The 5 Most Important Things to consider when Automating Machine Builds to be Consumed from a Catalog

In this article I am going to discuss what I think are the 5 most important things you need to consider when Automating machine / server / VM builds from a catalog.

I always consider this firstly from the End User / Customer who will be using the Catalog and then from those that have to manage and troubleshoot the machines that result from the build. Sometimes if the infrastructure team is automating the build it is tempting to put the Customer second and our own needs first, don't fall in to that trap. Customer is always king.

1. SPEED OF YOUR DEPLOYMENT

I feel the need, the need for speed.

The most important thing driving me when automating is SPEED. I think it is also the most underestimated factor of a server build, especially by infrastructure teams. Often because once the server build is happening and after it is successful, the priority is just to make sure it has everything in it and say Job Done. I would argue from the outset to the time the build is really finished the speed of deployment should be a defining factor.

If you want automated builds to be used especially from a consumer in a Catalog, the faster the deployment the better, especially when the end user is a developer. I target Sub 15 minute builds as a starting point. Preferably 10 minutes, and then start factoring in installing software. If your build is taking 30+ minutes, I would start working out how it can be faster as a priority. If its between 15-30 minutes, make sure every future iteration improves on this and it doesn't continue to increase.

For a minute, imagine you are a developer requesting a machine from the catalog. If we look at it from this point of view you might think: I have multiple ways to work, I can write code on my laptop, I can stand up VMs on my laptop in Vagrant, VM workstation or something similar and write code there. I am used to a Cloud like service, chances are I have built and worked on code in AWS, Azure, Digital Ocean or similar. I expect machines in less than 15 minutes and if I don't get them at least that fast I just won't use your service, I'll keep doing what I'm doing or go somewhere else where I get what I want.

You want your developers using server builds from your catalog don't you? You are doing this for a reason, right? If users aren't using your catalog build it doesn't matter how great it is, it won't get used and all those benefits you are counting on for cost saving won't be realised. If you get the developer to use your build you can do all those things management think you are doing, like providing an agile cloud like service while controlling where machines are deployed, controlling the security of the machines, and making sure that the machine being built is very similar to the machine that will exist in production, where the code will ultimatley run.

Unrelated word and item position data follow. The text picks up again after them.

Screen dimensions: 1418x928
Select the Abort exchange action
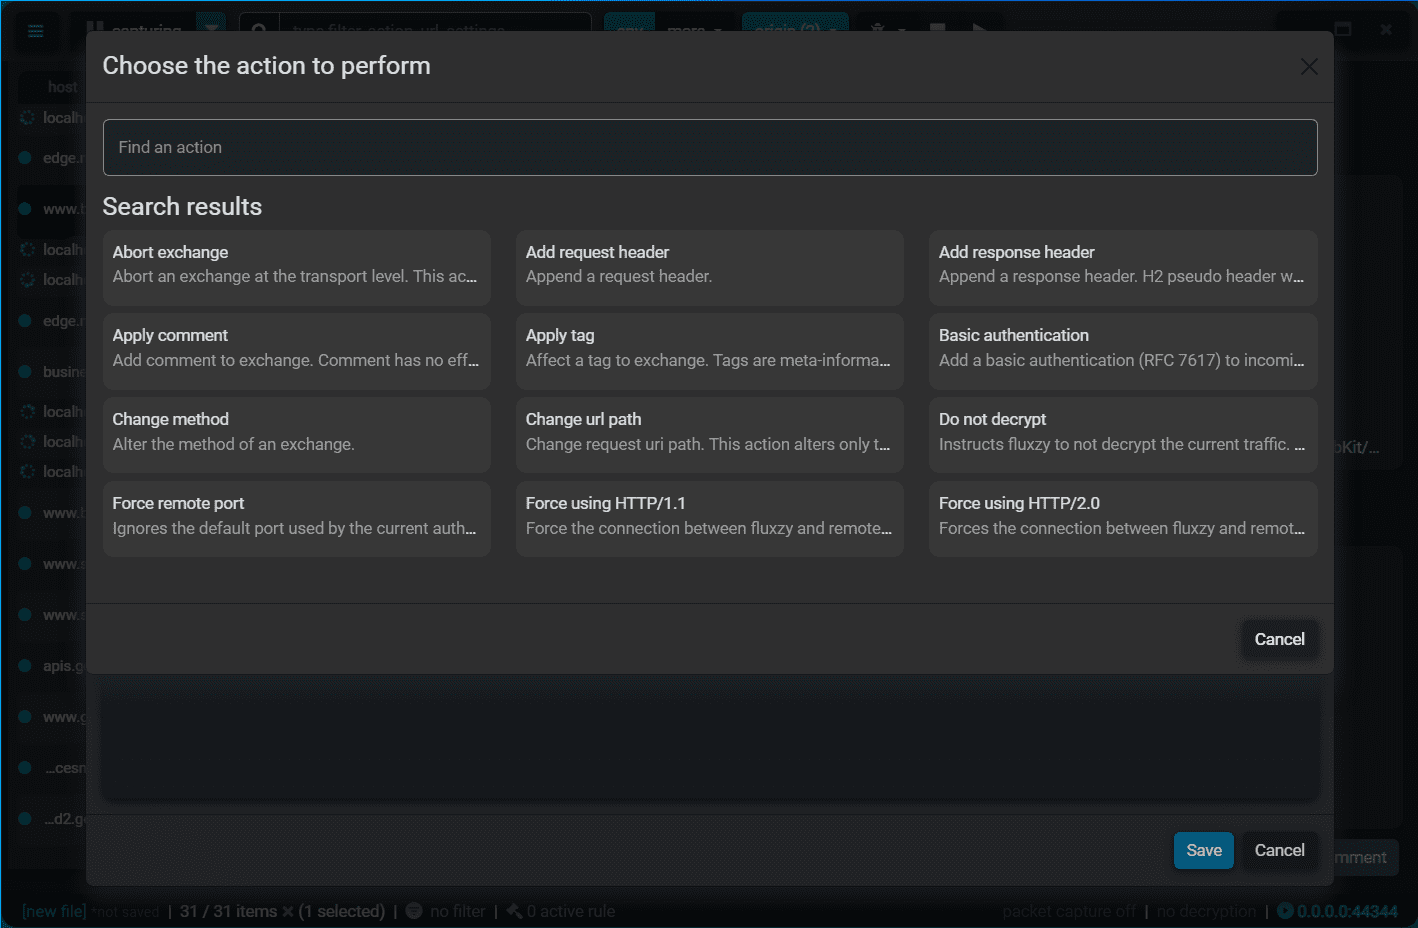click(x=297, y=265)
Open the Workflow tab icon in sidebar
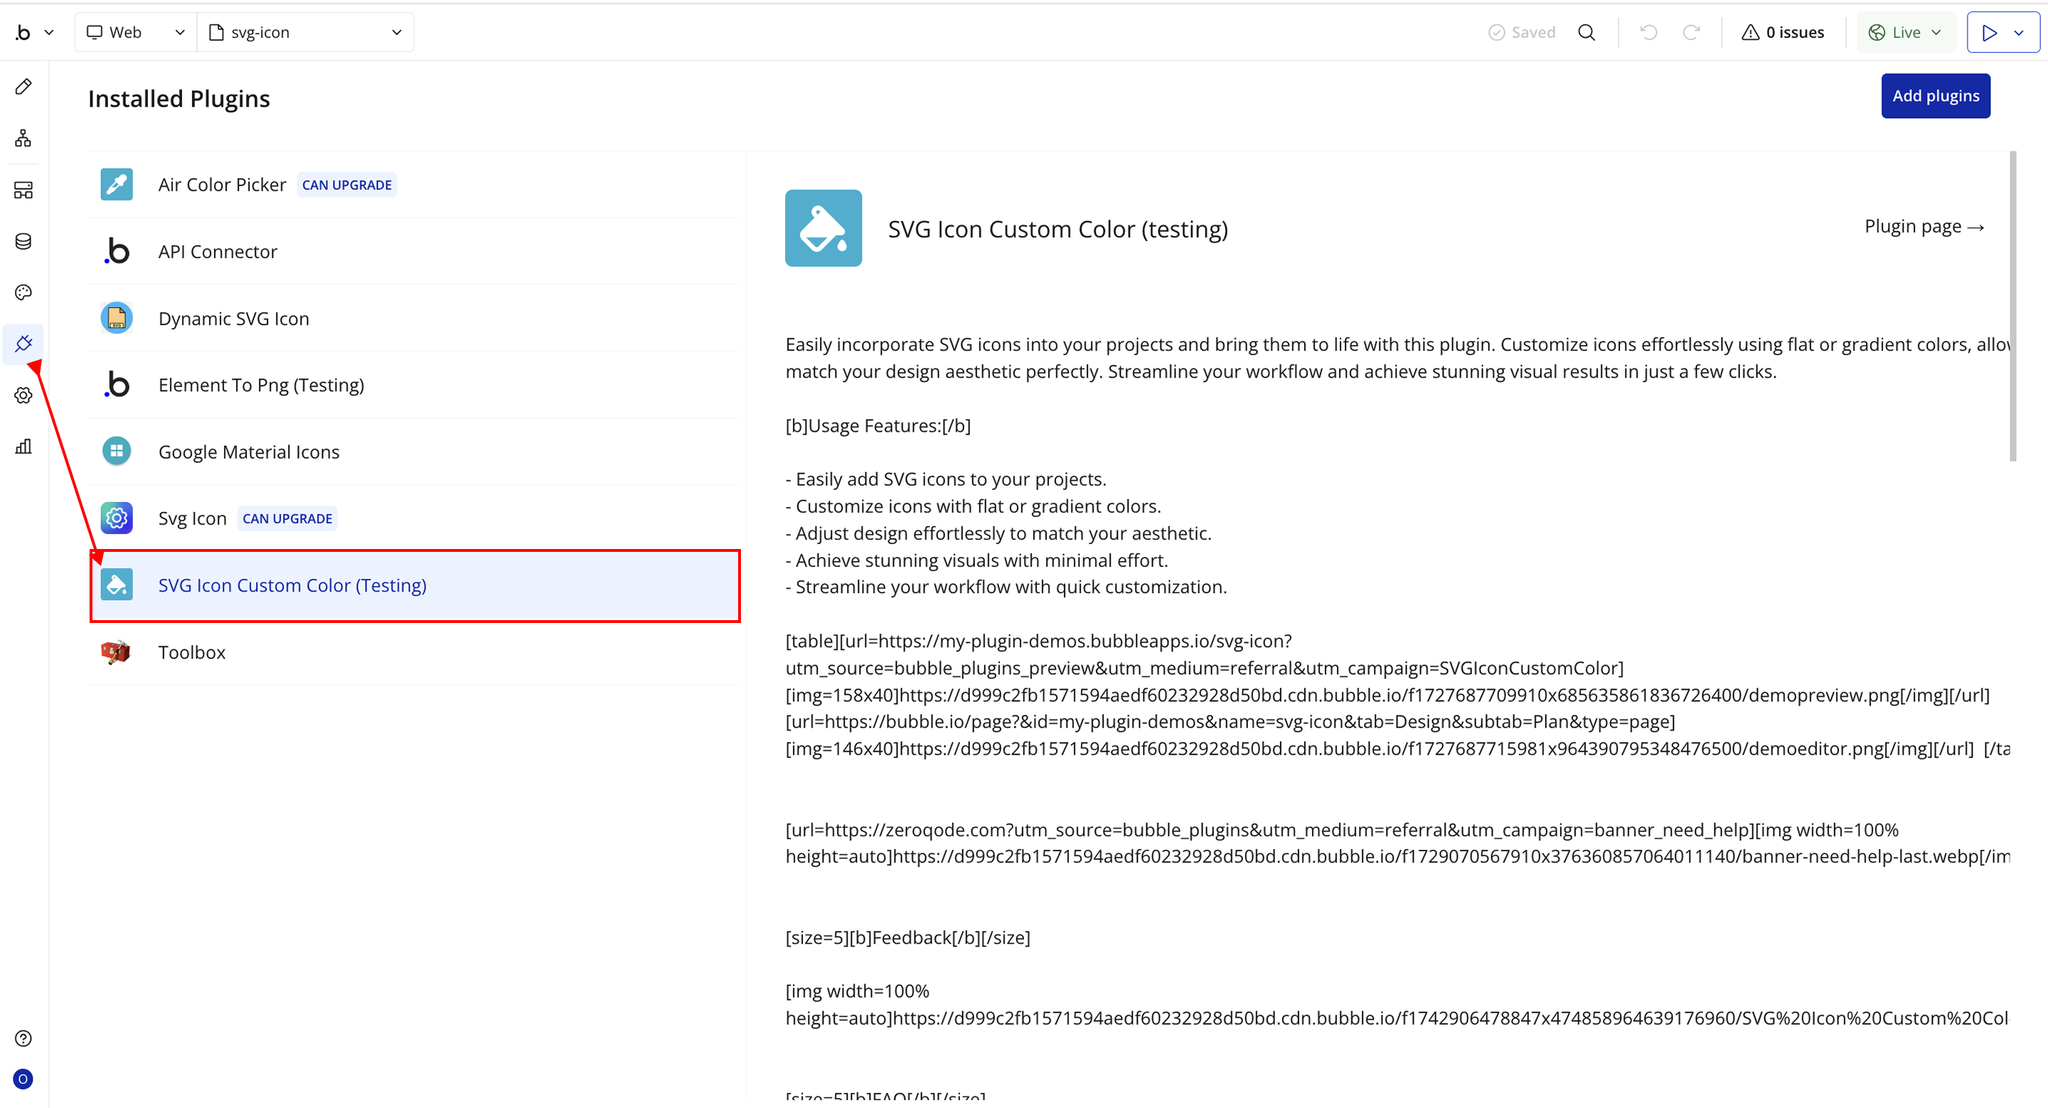Screen dimensions: 2048x1108 pos(23,138)
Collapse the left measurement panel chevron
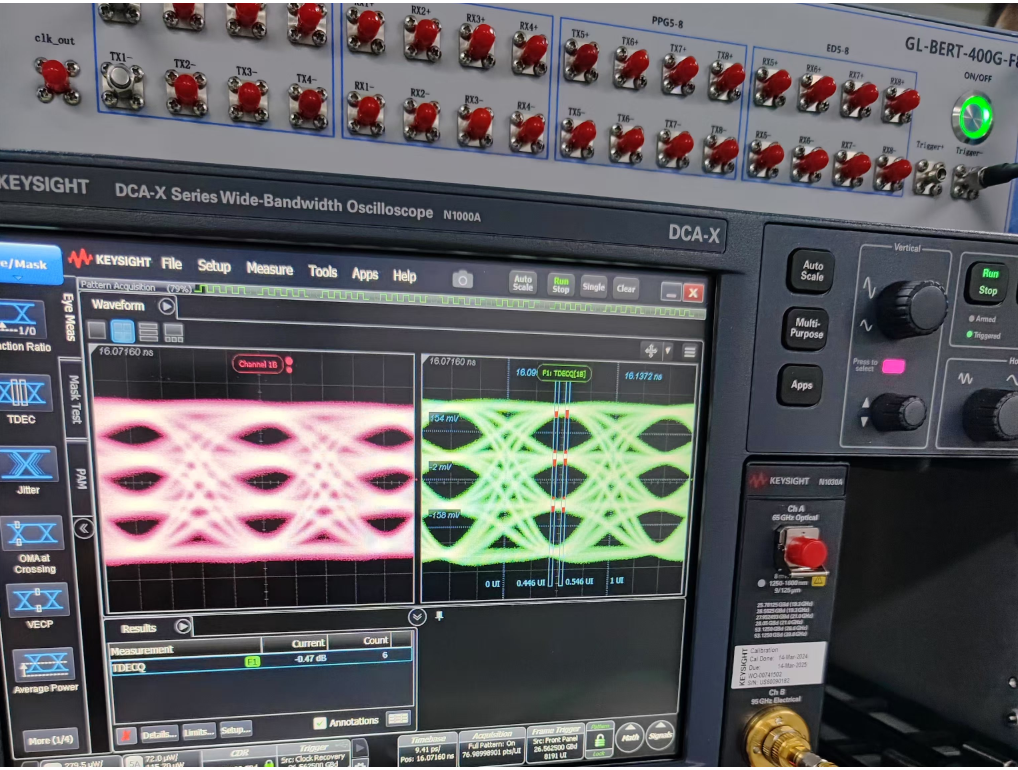Image resolution: width=1018 pixels, height=770 pixels. 84,528
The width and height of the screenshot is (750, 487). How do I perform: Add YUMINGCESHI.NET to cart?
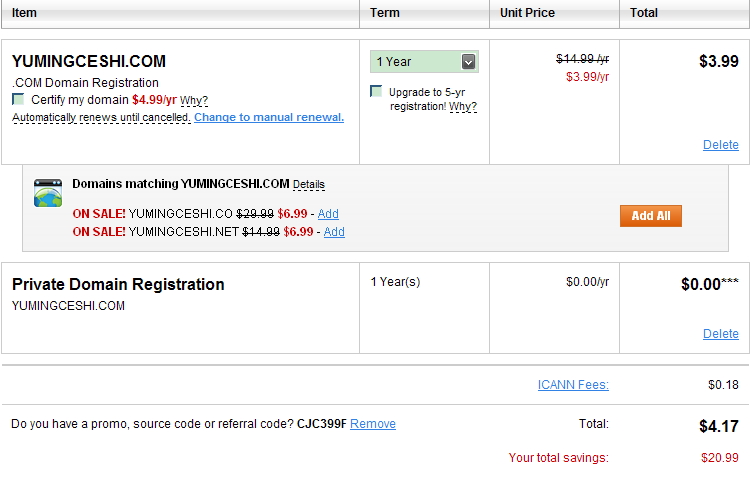(334, 232)
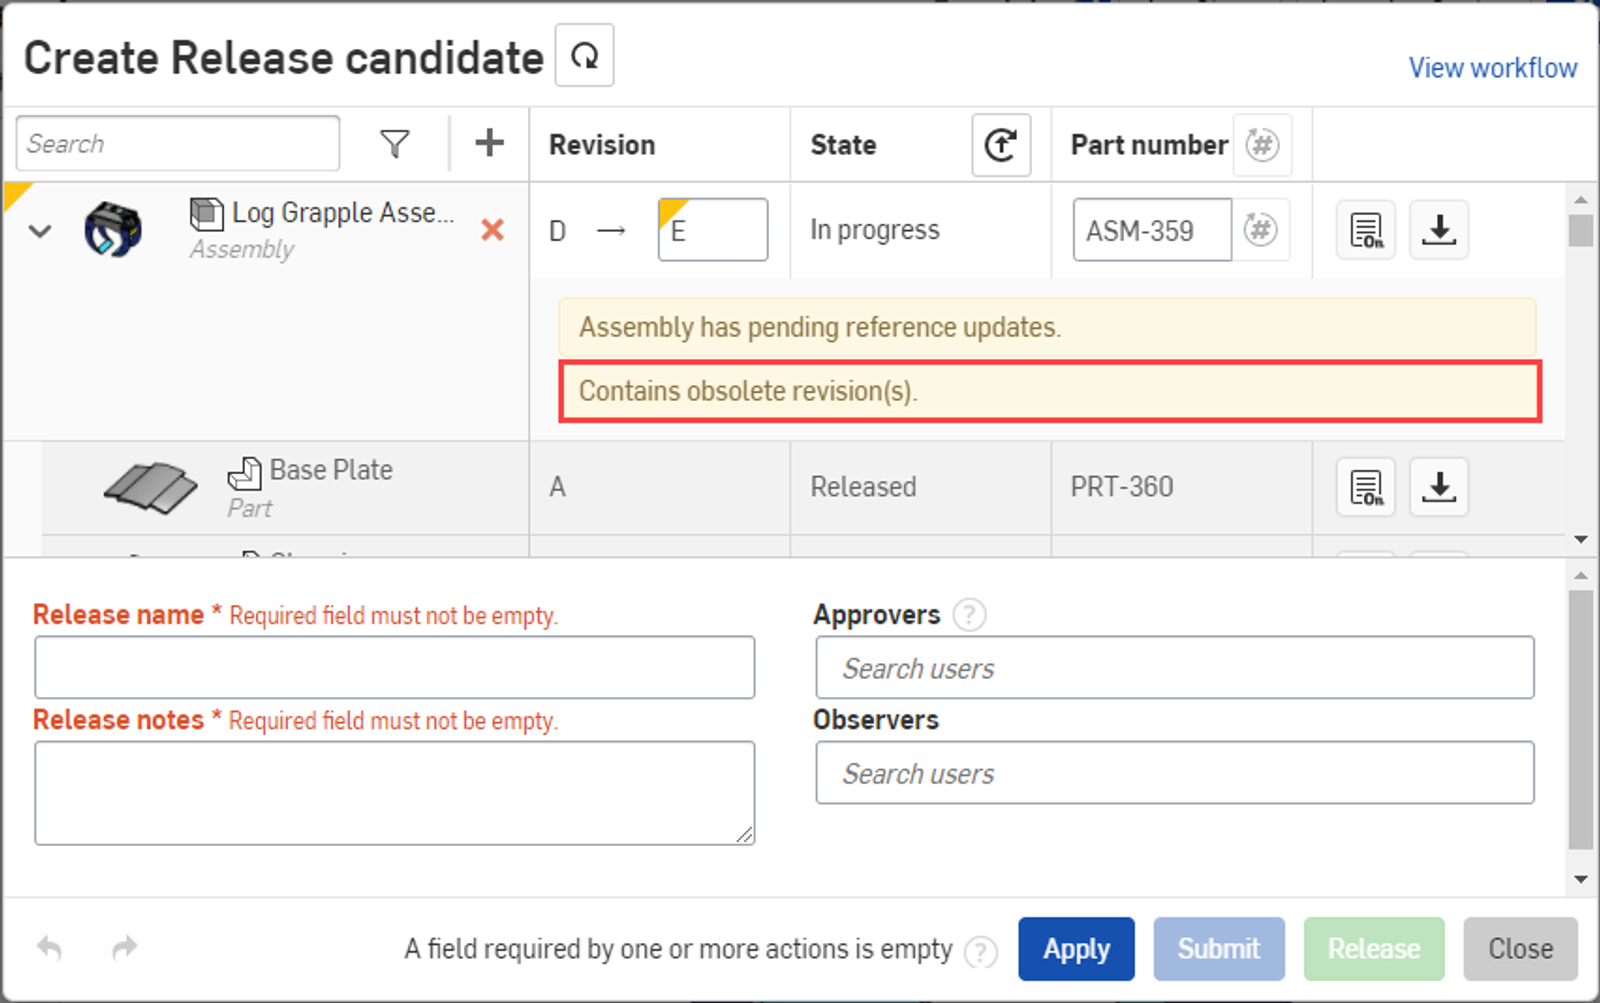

Be realistic when calculating your server build time, think how your customer would think. If your server build says its complete in 12 minutes in the Catalog/Automation tool, that is not the whole story. If you can't start your server build process in the catalog because of some prerequisite like acquiring an IP address and that takes a week because you need to send an email to the IP networking spreadsheet god then that process needs to be added to your server build time (i.e. build time = a week and 12 minutes). The same goes if additional time is needed for other prereqs, patching, software install, customization, group policy, configuration mangement, or anything else.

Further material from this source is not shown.